Three distinct phases.
Each month had a clear focus. No overlapping, no jumping ahead.
From grey and white
to pure black and white.
The original site lived in an ambiguous grey zone — neither confident nor considered. The rebrand made a deliberate choice: strip everything back to black and white. The aesthetic draws from the language of AI itself — binary, precise, zero noise. Clean like code. Trustworthy like a system that works.
Every element either earns its place or disappears. That constraint became the design system.
Background
Surface
Muted
Sub
Accent
White
Figma first.
Codex to ship.
The redesign had an aggressive one-month build window. The workflow had to be tight. Every design decision happened in Figma first — layouts, components, spacing, content hierarchy. Only once the design was solid did development begin.
OpenAI's Codex translated the Figma specs into production code at speed. The initial prompts and creative direction were mine. As page complexity grew — especially across the solutions architecture — the senior developer joined to handle advanced implementation while I maintained design ownership throughout.

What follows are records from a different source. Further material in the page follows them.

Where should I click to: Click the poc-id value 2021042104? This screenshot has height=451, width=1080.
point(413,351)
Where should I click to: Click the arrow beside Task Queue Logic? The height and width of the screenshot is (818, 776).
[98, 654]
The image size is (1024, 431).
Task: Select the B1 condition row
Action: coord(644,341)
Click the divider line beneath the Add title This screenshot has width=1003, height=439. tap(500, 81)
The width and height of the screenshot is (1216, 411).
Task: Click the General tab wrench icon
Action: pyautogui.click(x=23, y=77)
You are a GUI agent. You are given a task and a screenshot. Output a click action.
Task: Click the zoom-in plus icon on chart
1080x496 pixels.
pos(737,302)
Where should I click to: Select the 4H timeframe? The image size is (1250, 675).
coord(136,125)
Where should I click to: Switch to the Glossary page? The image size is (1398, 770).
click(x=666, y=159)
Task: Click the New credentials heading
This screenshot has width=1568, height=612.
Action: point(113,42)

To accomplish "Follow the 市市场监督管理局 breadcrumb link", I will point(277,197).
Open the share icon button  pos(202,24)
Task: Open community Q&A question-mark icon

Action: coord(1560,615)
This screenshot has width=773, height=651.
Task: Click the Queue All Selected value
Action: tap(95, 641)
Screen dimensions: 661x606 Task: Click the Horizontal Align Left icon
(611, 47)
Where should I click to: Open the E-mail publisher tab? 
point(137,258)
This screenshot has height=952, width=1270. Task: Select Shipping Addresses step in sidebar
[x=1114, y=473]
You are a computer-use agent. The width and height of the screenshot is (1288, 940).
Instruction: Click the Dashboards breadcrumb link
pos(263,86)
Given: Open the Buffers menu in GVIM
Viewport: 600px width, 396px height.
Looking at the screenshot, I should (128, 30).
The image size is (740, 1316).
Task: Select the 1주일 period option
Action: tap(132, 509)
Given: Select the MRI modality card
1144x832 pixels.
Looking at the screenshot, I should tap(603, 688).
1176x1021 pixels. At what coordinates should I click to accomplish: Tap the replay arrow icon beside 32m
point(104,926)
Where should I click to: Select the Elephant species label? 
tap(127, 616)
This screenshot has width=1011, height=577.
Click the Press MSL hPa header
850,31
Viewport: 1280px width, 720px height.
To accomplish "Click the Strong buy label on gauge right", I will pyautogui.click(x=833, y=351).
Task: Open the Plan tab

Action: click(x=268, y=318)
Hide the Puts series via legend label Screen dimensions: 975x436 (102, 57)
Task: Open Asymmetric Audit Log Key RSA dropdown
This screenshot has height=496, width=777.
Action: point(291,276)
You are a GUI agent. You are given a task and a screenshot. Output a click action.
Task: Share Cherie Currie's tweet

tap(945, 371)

Key design decision — Rather than designing each solution page individually, I built one master template covering layout, component structure, spacing rules, and content hierarchy. That single template scaled across every product use case without redesigning from scratch each time.
50 posts.
All data-driven.
The LinkedIn work wasn't production for the sake of production. It started with research. I studied existing post formats and performance patterns for Eranova's audience, then ran A/B tests across different post types before designing a single deliverable. The content strategy came directly from what the data showed — not from assumptions.
Tokens that scale
beyond the project.
One of the most lasting deliverables from this engagement wasn't visible on the website — it was the foundation underneath it. I built out a full token-based design system in Figma: mapped variables for icons, surfaces, and borders, each with defined light and dark mode values. This gave Eranova's internal team a single source of truth they could apply consistently across the site, future product work, and any internal tooling — without needing to re-solve colour decisions from scratch every time.
The system covered 16 mapped variables across three groups — Icon, Surface, and Border — all aliased to a foundation layer so updates cascade automatically. What started as a branding exercise became infrastructure.